Trash-filled streets and grimy tenement hallways. Karate fights and car chases. Plainclothes cops and menacing assassins sipping brandy in an opulent hotel lobby. Building the illicit underworld of The Continental was a monumental task for production designer Drew Boughton and director Albert Hughes. The challenges were legion, from the Budapest filming location to recreating the “all-is-lost” vibe of the 1970s sanitation strike in New York City.
But literally soaring above all the rest was the hotel itself.

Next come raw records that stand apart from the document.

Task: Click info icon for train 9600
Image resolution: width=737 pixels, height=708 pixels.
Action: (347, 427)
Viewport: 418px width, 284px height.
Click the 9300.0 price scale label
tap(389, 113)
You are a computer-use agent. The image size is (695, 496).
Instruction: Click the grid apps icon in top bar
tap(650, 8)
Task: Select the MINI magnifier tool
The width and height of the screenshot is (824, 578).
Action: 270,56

When Boughton learned that the exterior of the iconic Continental building at 1 Wall Street Court in Manhattan (the Beaver Building) was unavailable for filming, he saw the challenge as an opportunity. “That was the only thing that happened in my sandbox that was a huge problem, but I said, let’s do this.”
Boughton and his team built an enormous 40-foot-tall set from the ground up to recreate the John Wick hotel’s exterior, including buildings on both sides that were 20 and 30 feet tall. “There were set extensions, but a lot was physically built and constructed, so you’re looking at a real set behind the performers,” the three-time Emmy Award nominee told NBC Insider.

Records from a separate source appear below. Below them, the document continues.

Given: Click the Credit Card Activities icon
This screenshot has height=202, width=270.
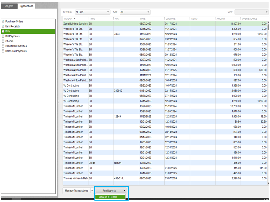Looking at the screenshot, I should click(x=3, y=46).
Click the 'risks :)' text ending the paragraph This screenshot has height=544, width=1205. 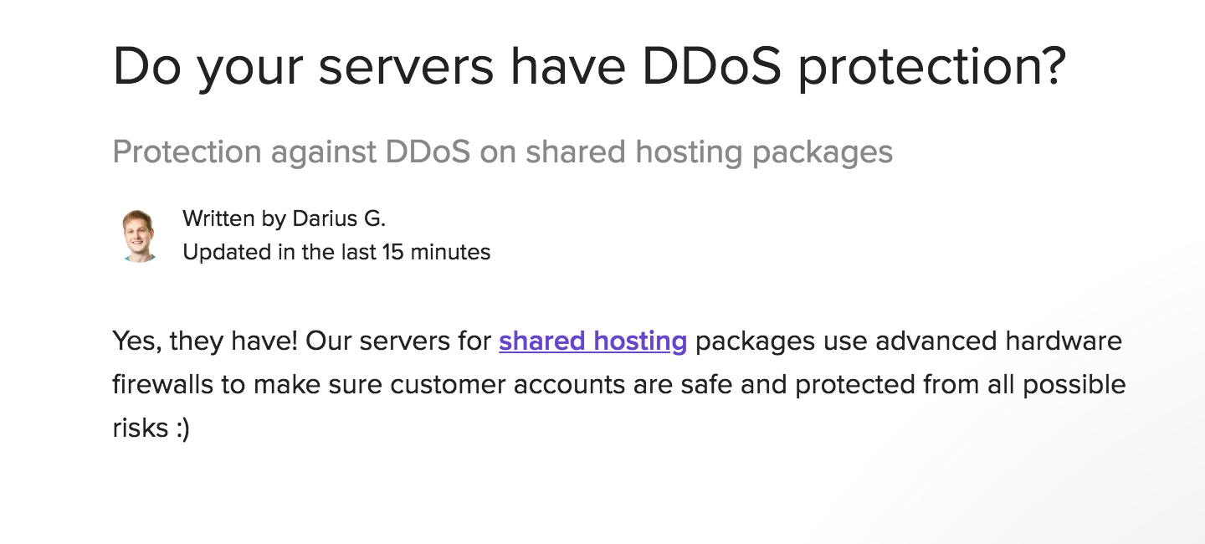(151, 429)
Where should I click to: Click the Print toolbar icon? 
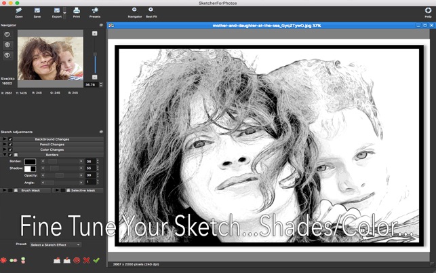(76, 10)
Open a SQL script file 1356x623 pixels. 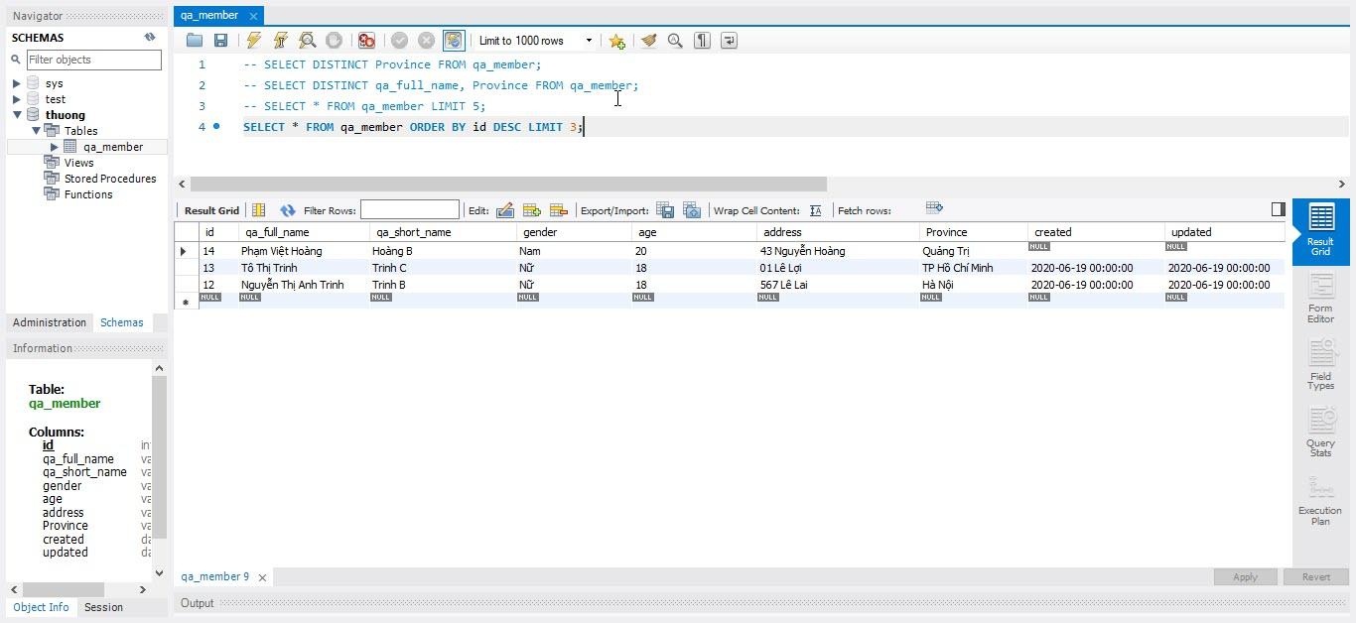195,41
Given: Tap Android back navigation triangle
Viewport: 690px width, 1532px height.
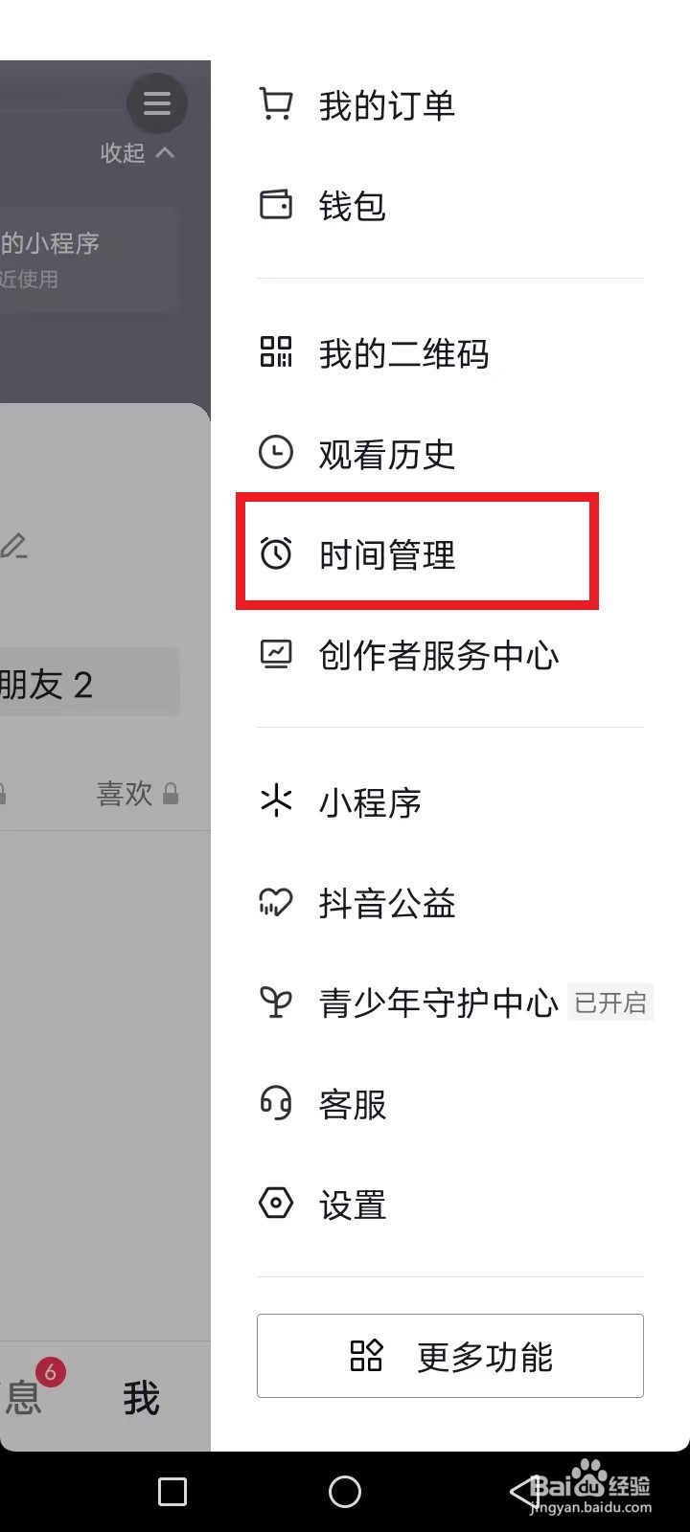Looking at the screenshot, I should [522, 1491].
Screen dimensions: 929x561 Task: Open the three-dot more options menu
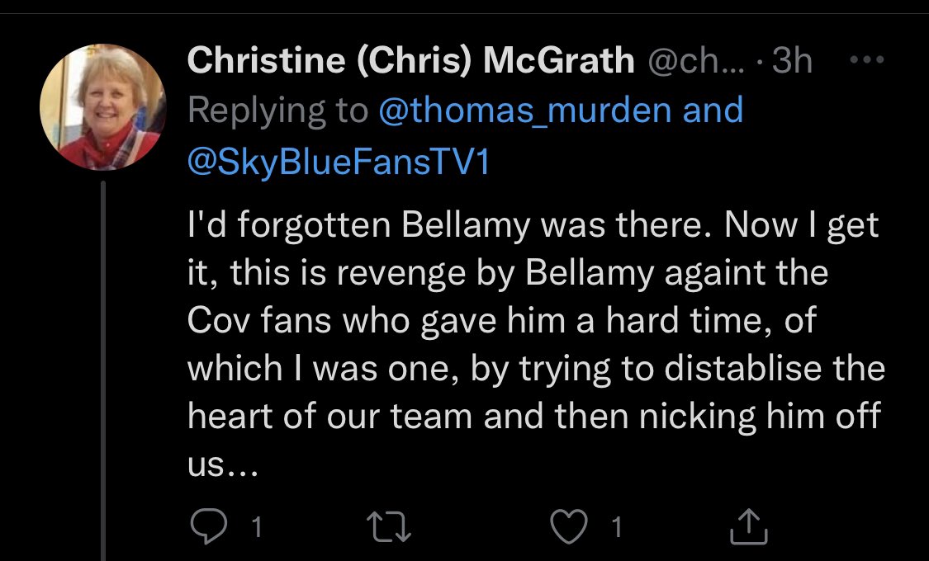tap(867, 61)
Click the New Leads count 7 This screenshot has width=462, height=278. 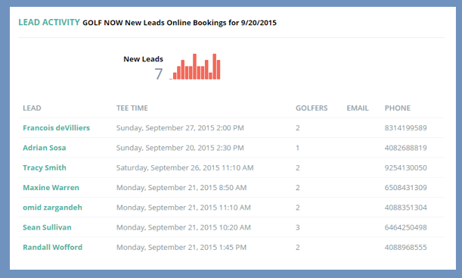tap(159, 73)

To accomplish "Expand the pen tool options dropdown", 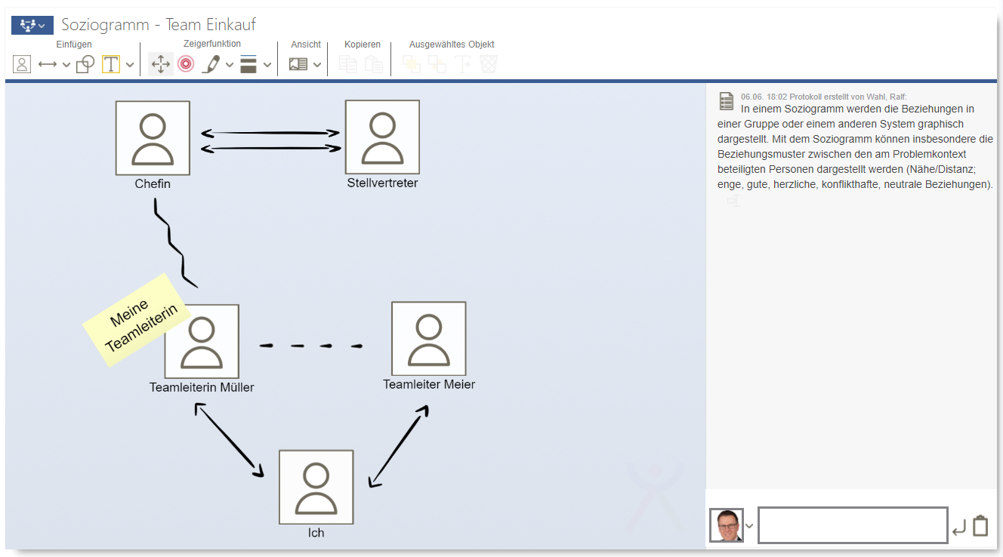I will tap(230, 64).
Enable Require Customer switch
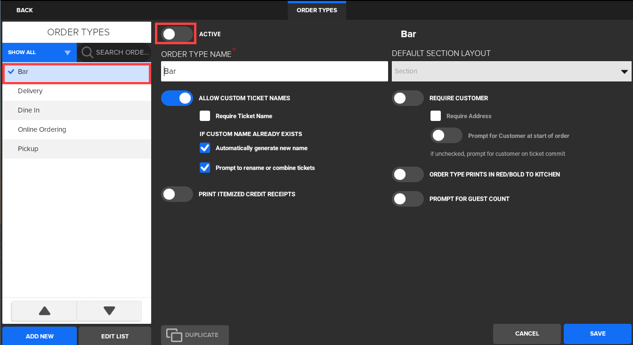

The building used in the John Wick films was not just unavailable; the owners of the real-life building didn't grant legal rights to its image, so there also needed to be a visual distinction between the Continental's facade and the actual building in New York. But what was initially a obstacle turned into a boon for Boughton. He added his own dramatic flair to the building with sculptural touches that made sense for the era. "The Wick films are so sophisticated, visually slick with beautiful contemporary aspects. Our opportunity was to literally move all of that and do this in the '70s in that beautiful genre of those times."
Boughton treats the audience to many rich transporting details in both the hotel’s interior and exterior: the cigarette vending machine, banks of phone booths, and gargoyle sculptures on a Beaux Arts-inspired facade. “A common misconception is that this is all being done by AI robot computers, but the truth is that’s not how it really is. There are a lot of real artists, painters, sculptors…sometimes people assume everything is digital except for the actors,” he explains.

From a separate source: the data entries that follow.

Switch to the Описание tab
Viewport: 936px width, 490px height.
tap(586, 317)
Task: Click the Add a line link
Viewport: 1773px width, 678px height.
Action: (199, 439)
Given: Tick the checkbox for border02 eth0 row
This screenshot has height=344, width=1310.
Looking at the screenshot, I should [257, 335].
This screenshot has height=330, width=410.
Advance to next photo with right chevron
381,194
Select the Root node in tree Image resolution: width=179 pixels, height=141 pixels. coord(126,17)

This three-part prequel is technically about the intriguing origin story of ruthless hotel proprietor Scott Winston (Colin Woodell), but perhaps it’s really about the Continental hotel itself. “In the movies, we have such limited amounts of time to delve into the characters and the world, and specifically the Continental, which itself has become a character… and so special, and everyone wants to know more about it,” said executive producer Erica Lee.
In Boughton’s hands, The Continental captured that essential element of living in the John Wick world and in New York City: the real estate.
Episode 1 of The Continental: From the World of John Wick premiered on Peacock today and is streaming now. The second and third installments will debut on September 29 and October 6, respectively.